You Cannot Absorb a Culture By Acquiring It

Published: by

Right at the start of the Web 2.0 phenomenon, I heard Esther Dyson speak at a conference in New York. If I recally correctly, she was the keynote speaker.

Besides her technology investments, she sat on the Board of one of the largest advertising companies. The company was concerned, justifiably, about the rapid growth of online media and advertising, and had neither the relationships nor the experience, let alone the critical culture, to build into that market. As online was growing by leaps and bounds - and we can see with a decade of hindsight how legacy advertising is hurting compared with online - it was quite astute of them to be aware of the issue and plan for it. I suspect that was why someone like her was on their Board in the first place.

As she presented it, they had acquired a small, nimble but successful digital media agency, in order to absorb the culture. Similar to a vaccination, they wanted the mindset of the acquiree to spread throughout the parent.

I was very skeptical at the time.

Acquirers inevitably enforce their culture on the acquisition: risk tolerance; purchasing procedures; dress code; compensation and promotion; etc. "Sure," they will say, "we want your risk culture, but we cannot have everyone just buying ad placement with their personal Visa and expensing it! And besides, it is just administrative, an expense policy."

Yes, it is just an expense policy.... and it changes how the hypercreative content person does their job, and therefore whether or not they enjoy it, and if they can move quickly enough, and soon enough the parent culture permeates the child, rather than the other way around.

The same is true for software vs operations companies. Cloud companies - Salesforce, NetSuite, Google, Facebook, FreshBooks, Mint - are all operations companies. If they had the best software but regular breaches, or terrible performance, or long and unexpected downtimes, they would fail. Conversely, if their software is reasonably features and easy to use, but always there when you need it, they have a shot at winning.

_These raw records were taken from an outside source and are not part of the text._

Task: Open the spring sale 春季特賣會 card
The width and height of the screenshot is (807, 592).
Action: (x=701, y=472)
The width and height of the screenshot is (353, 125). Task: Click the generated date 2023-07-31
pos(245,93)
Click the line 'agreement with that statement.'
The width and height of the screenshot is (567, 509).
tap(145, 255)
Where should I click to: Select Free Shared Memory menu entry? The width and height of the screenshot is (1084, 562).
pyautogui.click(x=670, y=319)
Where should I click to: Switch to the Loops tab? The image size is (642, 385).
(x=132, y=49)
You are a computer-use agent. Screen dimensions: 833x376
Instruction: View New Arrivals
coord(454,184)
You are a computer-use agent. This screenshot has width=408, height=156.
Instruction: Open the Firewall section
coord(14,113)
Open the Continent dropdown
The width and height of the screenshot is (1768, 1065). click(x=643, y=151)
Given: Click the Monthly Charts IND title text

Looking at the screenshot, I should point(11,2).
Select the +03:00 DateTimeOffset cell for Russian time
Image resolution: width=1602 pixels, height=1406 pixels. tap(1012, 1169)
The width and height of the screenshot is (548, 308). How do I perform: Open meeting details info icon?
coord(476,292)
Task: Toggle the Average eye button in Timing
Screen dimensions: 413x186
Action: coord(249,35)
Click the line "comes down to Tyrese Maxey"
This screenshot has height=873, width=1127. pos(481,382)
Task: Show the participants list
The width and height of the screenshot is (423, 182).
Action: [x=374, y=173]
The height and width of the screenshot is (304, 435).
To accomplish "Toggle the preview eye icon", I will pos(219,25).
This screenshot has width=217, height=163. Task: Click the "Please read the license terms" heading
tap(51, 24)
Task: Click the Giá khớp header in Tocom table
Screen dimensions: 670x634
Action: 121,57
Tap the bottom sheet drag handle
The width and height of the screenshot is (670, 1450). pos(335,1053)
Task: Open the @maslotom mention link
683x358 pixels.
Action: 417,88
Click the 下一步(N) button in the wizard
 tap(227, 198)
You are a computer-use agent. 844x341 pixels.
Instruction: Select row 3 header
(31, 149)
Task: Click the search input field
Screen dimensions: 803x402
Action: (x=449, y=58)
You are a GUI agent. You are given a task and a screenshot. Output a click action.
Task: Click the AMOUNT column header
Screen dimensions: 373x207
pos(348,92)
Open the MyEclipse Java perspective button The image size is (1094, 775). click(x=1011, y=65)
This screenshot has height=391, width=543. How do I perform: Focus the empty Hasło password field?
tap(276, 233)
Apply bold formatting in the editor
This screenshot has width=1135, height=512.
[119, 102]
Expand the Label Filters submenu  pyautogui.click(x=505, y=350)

Software companies regularly try to get into the online space, either by setting up a "Cloud" division or acquiring several "Cloud" companies. While this is a great way to get online, it can only succeed if the executive management understands that the fundamental business of Cloud is different than software. The culture must be different. The sales structure must be different. The R&D priorities must be different.

Sadly, most such internal divisions struggle greatly to deliver product reliably and securely, not to mention profitably. Almost all such acquisitions fail as the acquirer's VP Sales focuses on revenue today, as opposed to recurring (CMRR), the CTO focuses on "new market, just put in a server or a rack or two", and the marketing team continues to push the benefits of the software over the service

A software company can convert into a successful service company. It just needs real expertise that knows how.